22. The relevant Article of Indo-US DTAA with regard to interest are as under:
“ARTICLE 11 – Interest
1. Interest arising in a Contracting State and paid to a resident of the other Contracting State may be taxed in that other State.
2. However, such interest may also be taxed in the Contracting State in which it arises, and according to the laws of that State, but if the beneficial owner of the interest is a resident of the other Contracting State, the tax so charged shall not exceed : (a) 10 per cent of the gross amount of the interest if such interest is paid on a loan granted by a bank carrying on a bona fide banking business or by a similar financial institution (including an insurance company) ; and (b) 15 per cent of the gross amount of the interest in all other cases.
3. Notwithstanding the provisions of paragraph 2 of this Article, interest arising in a Contracting State : (a) and derived and beneficially owned by the Government of the other Contracting State, a political sub-division or local authority thereof, the Reserve Bank of India, or the Federal Reserve Bank of the United States, as the case may be, and such other institutions of either Contracting State as the competent authorities may agree pursuant to Article 27 (Mutual Agreement Procedure) ; (b) with respect to loans or credits extended or endorsed (i) by the Export Import Bank of the United States, when India is the first-mentioned Contracting State ; and (ii) by the EXIM Bank of India, when the United States is the first-mentioned Contracting State ; and (c) to the extent approved by the Government of that State, and derived and beneficially owned by any person, other than a person referred to in sub-paragraphs (a) and (b), who is a resident of the other Contracting State, provided that the transaction giving rise to the debt-claim has been approved in this behalf by the Government of the first mentioned Contracting State ; shall be exempt from tax in the first-mentioned Contracting State.
4. The term “interest” as used in this Convention means income from debt-claims of every kind, whether or not secured by mortgage, and whether or not carrying a right to participate in the debtor’s profits, and in particular, income from Government securities, and income from bonds or debentures, including premiums or prizes attaching to such securities, bonds, or debentures.
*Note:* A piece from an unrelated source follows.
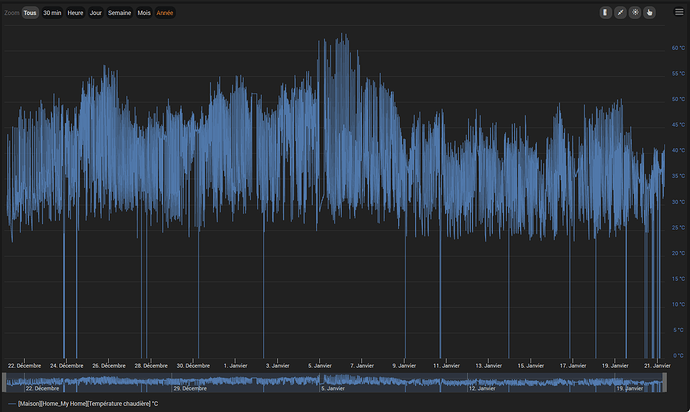
Task: Click navigator timeline at '29. Décembre'
Action: coord(190,388)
Penalty charges for late payment shall not be regarded as interest for the purposes of the Convention. However, the term “interest” does not include income dealt with in Article 10 (Dividends).”
23. On going through the above, it can be concluded that interest on income tax refund is not effectively connected with the PE either on the basis of asset-test or activity-test. Hence, it is taxable as per the provisions in the Para No. 2 of Article XI of Indo-US DTAA.
24. In the result, both the appeals of the assessee are partly allowed.
Order Pronounced in the Open Court on 28/01/2022.